Noeviction: returns an error when the memory limit is reached and the client tries to execute commands that allow more memory to be used (most write instructions, but DEL and a few exceptions)
Allkeys-lru: try to recycle the least used key (LRU) so that the newly added data has room to store.
Volatile-lru: try to recycle the least used keys (LRU), but only those keys in expired collections, so that newly added data has room to store.
Allkeys-random: reclaim random keys to make room for newly added data.
Volatile-random: reclaiming random keys gives room for newly added data, but only for keys in expired collections.
Volatile-ttl: reclaim keys in expired collections, and give priority to keys with a short time to live (TTL) so that newly added data can be stored.
If there are no keys to meet the prerequisites for recycling, the strategies volatile-lru, volatile-random, and volatile-ttl are almost the same as noeviction.
In fact, the Lru algorithm is also implemented in the familiar LinkedHashMap, as follows:
When the capacity exceeds 100, start implementing the LRU policy: evict the least recently unused TimeoutInfoHolder objects.
You will be asked to write the LUR algorithm in the real interview, but don't do the original one. There are so many TM that you can't finish it.
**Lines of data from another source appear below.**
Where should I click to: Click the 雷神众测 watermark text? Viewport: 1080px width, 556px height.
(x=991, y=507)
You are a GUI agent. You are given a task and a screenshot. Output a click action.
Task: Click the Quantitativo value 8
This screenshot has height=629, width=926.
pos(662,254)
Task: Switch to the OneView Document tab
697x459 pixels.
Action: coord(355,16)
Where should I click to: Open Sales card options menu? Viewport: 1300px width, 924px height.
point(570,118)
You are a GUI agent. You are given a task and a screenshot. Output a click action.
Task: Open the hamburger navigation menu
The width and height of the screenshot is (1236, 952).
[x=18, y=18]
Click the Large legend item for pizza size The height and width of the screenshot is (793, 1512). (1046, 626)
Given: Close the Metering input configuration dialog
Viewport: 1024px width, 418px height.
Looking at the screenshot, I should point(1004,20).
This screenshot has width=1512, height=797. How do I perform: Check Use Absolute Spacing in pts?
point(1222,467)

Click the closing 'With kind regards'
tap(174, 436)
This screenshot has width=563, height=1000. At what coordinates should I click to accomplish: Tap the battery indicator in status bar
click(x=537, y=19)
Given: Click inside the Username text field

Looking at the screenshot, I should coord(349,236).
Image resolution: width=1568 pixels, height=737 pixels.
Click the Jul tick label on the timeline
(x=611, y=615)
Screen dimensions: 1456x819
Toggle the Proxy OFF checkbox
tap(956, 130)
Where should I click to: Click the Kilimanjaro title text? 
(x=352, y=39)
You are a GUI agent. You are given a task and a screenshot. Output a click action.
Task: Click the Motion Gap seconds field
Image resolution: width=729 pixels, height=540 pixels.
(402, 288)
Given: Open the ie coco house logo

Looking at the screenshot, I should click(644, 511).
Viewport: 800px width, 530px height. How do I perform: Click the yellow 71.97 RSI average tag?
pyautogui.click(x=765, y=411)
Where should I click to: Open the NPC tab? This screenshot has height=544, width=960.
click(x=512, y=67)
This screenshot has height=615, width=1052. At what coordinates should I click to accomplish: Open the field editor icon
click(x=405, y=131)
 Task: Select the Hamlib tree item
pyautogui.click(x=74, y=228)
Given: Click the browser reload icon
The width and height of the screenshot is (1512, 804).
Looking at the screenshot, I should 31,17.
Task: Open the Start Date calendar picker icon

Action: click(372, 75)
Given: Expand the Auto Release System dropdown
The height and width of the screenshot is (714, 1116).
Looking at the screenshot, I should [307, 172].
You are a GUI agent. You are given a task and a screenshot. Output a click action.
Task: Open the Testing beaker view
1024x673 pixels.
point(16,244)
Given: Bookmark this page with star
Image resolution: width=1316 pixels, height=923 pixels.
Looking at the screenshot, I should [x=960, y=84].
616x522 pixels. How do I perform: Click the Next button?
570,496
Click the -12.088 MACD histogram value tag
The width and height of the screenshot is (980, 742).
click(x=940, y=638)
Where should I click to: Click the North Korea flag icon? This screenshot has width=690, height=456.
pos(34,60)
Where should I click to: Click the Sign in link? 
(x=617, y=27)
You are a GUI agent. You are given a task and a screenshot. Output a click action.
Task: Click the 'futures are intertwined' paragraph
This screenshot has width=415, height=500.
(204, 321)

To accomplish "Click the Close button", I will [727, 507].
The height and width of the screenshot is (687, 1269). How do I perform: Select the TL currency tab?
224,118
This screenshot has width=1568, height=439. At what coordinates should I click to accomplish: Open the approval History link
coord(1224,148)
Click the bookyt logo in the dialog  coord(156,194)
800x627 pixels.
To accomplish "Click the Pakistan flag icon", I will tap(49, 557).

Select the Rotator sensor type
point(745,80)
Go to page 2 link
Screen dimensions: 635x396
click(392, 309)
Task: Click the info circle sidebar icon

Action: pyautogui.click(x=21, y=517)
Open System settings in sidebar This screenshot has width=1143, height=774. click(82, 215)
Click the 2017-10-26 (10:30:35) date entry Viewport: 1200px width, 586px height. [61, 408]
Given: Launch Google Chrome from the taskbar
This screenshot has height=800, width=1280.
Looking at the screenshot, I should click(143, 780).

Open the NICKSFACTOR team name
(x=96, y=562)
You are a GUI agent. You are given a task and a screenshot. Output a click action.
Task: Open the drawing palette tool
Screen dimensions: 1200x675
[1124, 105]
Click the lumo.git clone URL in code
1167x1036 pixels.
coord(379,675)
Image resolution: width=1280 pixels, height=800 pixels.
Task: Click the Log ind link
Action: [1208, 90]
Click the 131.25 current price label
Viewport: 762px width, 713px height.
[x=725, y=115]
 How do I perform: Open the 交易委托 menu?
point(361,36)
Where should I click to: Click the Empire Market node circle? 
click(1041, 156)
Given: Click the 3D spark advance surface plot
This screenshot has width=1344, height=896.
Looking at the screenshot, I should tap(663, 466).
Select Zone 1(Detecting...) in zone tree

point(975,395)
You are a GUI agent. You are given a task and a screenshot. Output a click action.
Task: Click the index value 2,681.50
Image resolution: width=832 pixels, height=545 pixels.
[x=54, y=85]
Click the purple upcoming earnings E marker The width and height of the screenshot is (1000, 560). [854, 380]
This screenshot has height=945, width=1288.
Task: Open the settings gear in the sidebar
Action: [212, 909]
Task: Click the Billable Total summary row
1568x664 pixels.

Either against the above one or the following one, it's easy to find a data structure to implement the Java version of LRU. Just know what principle it is.
Memcache
Note that Memcache will be referred to as MC for short.
Let's first take a look at the features of MC:
MC uses multi-thread asynchronous IO when processing requests, which can make reasonable use of the advantages of CPU multi-core, and the performance is very excellent.
MC is simple and uses memory to store data.
I will not elaborate on the memory structure and calcification of MC. You can check the official website to learn about it.
MC can set the expiration period for cached data, and the expired data will be cleared.
The failure strategy adopts delayed failure, which is to check whether the failure occurs when the data is used again.
When the capacity is full, the data in the cache will be deleted. In addition to cleaning up the expired key, the data will also be deleted according to the LRU policy.
In addition, there are some restrictions on using MC, which are fatal in the current Internet scenario and become an important reason for people to choose Redis and MongoDB:
Key cannot exceed 250byte
Value cannot exceed 1m bytes
The maximum failure time of key is 30 days.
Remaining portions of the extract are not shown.